Episodes begin with a cold opening of Jim and Peter Puppy in some peril that has nothing to do with the main plot or the past episodes, with little statement of how they got into the mess. In between parts (generally before or after the commercial break), there is a short side-story, generally featuring one of the villains doing a more natural part of life, usually without any involvement from Jim.
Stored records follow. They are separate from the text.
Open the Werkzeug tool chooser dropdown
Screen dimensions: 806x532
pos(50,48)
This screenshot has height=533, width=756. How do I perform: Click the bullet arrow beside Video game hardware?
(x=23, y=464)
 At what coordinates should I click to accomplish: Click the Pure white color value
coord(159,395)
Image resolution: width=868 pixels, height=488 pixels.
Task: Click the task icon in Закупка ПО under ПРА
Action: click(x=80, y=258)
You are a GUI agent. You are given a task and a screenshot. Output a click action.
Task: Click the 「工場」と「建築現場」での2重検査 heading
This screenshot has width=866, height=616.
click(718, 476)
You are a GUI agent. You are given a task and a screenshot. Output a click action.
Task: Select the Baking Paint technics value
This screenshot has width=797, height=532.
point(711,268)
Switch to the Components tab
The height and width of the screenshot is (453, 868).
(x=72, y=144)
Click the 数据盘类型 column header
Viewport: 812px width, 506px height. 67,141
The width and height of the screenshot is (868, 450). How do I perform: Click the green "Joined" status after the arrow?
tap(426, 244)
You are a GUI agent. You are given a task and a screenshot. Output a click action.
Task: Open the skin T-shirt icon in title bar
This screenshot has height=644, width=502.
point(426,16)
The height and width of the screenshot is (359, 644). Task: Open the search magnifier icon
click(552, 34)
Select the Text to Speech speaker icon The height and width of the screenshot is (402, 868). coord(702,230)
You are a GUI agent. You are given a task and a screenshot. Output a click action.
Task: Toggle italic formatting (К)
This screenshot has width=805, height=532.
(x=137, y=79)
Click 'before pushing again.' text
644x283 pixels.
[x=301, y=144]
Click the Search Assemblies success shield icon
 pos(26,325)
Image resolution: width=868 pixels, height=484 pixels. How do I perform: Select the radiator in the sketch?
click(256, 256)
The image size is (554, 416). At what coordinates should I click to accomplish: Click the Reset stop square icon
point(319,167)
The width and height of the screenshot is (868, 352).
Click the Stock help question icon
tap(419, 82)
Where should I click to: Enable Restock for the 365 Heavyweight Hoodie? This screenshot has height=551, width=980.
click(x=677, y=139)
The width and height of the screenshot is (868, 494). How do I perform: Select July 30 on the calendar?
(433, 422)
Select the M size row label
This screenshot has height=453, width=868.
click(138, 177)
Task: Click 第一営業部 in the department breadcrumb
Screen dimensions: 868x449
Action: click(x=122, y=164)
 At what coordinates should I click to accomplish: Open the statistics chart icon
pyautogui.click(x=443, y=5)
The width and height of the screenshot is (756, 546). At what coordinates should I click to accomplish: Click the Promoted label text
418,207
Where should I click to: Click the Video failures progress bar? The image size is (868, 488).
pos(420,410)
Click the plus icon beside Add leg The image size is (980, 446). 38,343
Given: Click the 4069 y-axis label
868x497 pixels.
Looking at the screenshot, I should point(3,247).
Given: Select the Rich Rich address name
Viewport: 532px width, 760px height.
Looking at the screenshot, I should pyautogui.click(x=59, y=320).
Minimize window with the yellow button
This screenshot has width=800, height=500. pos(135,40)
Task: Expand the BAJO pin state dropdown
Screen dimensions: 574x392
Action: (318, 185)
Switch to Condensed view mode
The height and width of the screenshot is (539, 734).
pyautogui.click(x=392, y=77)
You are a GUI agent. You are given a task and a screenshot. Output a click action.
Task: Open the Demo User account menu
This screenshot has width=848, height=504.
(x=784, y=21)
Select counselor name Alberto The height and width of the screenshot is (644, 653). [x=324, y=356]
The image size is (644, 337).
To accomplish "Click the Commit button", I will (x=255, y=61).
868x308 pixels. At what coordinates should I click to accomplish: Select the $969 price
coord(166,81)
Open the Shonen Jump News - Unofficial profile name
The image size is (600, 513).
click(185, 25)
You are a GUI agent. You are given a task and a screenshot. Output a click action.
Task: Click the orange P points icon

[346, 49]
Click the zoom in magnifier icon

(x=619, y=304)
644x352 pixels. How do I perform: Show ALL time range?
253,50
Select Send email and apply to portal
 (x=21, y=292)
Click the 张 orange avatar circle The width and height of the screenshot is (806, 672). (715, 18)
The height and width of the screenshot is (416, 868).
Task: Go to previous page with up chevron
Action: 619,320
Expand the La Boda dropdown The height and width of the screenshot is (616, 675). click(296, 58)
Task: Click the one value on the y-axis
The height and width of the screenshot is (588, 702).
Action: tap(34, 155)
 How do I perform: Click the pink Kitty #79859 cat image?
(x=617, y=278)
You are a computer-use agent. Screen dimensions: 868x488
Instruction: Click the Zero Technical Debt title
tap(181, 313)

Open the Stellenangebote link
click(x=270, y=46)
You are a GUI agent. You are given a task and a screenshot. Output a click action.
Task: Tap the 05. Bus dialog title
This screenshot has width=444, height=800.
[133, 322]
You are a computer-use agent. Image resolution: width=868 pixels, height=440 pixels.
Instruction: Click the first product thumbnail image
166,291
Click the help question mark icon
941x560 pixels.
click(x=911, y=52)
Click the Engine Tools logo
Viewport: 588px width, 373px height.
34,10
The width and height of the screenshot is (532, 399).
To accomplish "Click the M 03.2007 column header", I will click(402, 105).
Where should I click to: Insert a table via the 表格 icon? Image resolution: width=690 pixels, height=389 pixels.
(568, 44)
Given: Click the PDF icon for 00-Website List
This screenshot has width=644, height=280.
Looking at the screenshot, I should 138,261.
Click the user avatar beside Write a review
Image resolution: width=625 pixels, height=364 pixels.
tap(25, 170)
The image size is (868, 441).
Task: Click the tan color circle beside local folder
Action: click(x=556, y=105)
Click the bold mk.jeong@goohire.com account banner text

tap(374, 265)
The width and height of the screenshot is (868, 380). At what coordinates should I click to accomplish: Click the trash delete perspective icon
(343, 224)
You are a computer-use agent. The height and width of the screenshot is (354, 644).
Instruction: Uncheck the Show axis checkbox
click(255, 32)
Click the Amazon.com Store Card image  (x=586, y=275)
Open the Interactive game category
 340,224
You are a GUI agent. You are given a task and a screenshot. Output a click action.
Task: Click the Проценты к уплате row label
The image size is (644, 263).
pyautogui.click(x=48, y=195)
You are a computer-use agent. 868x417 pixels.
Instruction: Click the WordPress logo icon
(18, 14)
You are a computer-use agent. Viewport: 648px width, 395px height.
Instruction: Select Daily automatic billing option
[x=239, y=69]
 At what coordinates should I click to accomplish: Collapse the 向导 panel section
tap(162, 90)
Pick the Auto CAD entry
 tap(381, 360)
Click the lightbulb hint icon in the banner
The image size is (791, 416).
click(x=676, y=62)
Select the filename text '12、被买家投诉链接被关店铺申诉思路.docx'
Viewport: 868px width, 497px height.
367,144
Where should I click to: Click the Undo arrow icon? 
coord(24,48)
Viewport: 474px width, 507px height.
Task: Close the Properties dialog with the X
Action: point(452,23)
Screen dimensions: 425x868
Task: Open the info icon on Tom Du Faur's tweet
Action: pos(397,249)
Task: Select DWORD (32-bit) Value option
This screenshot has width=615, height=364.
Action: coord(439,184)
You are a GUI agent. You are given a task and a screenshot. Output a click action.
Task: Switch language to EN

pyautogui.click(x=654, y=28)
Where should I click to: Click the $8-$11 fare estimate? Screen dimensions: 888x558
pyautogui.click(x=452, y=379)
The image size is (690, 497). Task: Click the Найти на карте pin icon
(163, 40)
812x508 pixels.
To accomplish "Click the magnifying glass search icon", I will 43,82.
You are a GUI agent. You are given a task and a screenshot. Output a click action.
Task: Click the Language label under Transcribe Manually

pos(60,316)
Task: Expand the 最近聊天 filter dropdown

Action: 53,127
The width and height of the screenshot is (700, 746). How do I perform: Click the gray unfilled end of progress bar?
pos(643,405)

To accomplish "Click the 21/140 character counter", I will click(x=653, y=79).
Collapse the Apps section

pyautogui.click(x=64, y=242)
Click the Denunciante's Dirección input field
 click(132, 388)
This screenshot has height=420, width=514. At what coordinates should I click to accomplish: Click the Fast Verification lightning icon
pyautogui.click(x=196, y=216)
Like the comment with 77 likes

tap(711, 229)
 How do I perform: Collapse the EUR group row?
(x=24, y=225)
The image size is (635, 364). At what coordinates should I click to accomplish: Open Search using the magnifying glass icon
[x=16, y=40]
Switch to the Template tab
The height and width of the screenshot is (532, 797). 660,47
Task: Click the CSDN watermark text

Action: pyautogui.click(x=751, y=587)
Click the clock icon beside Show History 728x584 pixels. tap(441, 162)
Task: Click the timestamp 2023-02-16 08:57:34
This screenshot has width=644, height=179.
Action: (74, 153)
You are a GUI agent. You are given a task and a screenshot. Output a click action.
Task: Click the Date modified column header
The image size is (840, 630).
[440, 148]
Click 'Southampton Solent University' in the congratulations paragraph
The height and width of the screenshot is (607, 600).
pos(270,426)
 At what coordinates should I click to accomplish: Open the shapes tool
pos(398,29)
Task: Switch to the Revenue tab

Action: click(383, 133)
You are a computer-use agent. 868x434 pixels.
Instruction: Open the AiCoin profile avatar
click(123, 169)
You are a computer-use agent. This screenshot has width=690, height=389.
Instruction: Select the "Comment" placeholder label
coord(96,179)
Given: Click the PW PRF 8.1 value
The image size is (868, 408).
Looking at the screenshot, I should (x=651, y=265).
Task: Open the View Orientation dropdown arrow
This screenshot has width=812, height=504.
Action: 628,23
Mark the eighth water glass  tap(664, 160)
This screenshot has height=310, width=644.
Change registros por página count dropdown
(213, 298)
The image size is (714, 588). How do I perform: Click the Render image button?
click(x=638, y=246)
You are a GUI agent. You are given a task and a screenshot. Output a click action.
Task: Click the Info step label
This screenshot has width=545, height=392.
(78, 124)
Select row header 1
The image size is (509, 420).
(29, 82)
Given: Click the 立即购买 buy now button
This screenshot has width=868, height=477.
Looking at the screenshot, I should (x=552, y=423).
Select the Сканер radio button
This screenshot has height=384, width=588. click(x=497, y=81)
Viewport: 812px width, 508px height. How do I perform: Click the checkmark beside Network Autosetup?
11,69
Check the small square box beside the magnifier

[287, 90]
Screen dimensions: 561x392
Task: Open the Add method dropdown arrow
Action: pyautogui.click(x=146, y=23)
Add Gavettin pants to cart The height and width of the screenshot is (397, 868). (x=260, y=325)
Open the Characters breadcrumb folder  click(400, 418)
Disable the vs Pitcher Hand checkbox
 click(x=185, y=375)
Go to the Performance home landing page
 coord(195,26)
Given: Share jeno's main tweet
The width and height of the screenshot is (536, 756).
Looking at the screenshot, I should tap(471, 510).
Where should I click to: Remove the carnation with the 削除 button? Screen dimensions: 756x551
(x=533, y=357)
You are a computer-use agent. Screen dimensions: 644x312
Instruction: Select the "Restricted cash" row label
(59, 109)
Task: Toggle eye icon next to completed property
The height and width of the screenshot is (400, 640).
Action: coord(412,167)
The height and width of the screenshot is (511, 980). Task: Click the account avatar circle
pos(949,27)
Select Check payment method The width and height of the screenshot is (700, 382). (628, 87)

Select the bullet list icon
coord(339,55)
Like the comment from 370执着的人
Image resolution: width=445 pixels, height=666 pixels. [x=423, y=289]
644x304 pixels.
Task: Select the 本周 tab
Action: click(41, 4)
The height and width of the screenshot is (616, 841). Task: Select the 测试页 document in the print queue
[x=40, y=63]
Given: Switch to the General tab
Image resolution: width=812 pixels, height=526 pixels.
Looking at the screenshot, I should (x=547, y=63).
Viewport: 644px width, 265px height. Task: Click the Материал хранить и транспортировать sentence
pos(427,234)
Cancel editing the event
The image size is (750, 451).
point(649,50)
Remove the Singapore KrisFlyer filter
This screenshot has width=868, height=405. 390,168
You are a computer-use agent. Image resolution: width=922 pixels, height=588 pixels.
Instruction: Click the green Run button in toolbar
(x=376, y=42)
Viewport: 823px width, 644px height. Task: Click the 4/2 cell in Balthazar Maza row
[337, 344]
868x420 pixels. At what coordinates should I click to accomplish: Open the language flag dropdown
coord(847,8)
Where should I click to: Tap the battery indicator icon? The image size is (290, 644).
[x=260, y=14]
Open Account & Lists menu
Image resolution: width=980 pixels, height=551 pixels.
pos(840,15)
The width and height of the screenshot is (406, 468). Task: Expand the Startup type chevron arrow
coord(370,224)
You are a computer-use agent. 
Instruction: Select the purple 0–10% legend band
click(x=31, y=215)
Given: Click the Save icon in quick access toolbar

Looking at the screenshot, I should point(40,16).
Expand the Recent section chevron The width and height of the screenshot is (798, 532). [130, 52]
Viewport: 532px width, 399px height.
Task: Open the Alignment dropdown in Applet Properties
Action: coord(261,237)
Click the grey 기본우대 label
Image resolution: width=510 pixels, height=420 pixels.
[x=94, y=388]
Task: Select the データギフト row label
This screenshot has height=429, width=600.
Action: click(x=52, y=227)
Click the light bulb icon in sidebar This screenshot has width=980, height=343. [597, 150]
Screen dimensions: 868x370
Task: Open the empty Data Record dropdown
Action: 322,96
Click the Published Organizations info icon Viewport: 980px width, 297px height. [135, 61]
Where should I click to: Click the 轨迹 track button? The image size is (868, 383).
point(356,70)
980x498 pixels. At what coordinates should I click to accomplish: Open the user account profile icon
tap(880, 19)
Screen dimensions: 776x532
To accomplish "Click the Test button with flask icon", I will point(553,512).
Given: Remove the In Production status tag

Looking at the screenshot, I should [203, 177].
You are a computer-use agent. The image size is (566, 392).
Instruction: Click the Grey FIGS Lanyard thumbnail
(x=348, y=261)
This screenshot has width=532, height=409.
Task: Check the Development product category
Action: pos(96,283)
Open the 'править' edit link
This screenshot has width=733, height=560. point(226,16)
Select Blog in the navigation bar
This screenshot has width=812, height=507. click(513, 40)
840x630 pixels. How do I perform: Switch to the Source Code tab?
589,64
Both of these are changed in the second season, with the cold opens being more relevant to the plot and the side stories being dropped entirely. Most episodes end with a character being crushed by a falling cow, an homage to the original game's ending.

==Characters==

Most of the main characters from the show originated from characters introduced in the video game series. Peter Puppy becomes Jim's sidekick and friend and Princess What's-Her-Name is featured as his love interest. Several antagonists from the games such as Evil the Cat, Psy-Crow, Bob the Killer Goldfish, Queen Slug-for-a-Butt, and Professor Monkey-for-a-Head also appear in the series.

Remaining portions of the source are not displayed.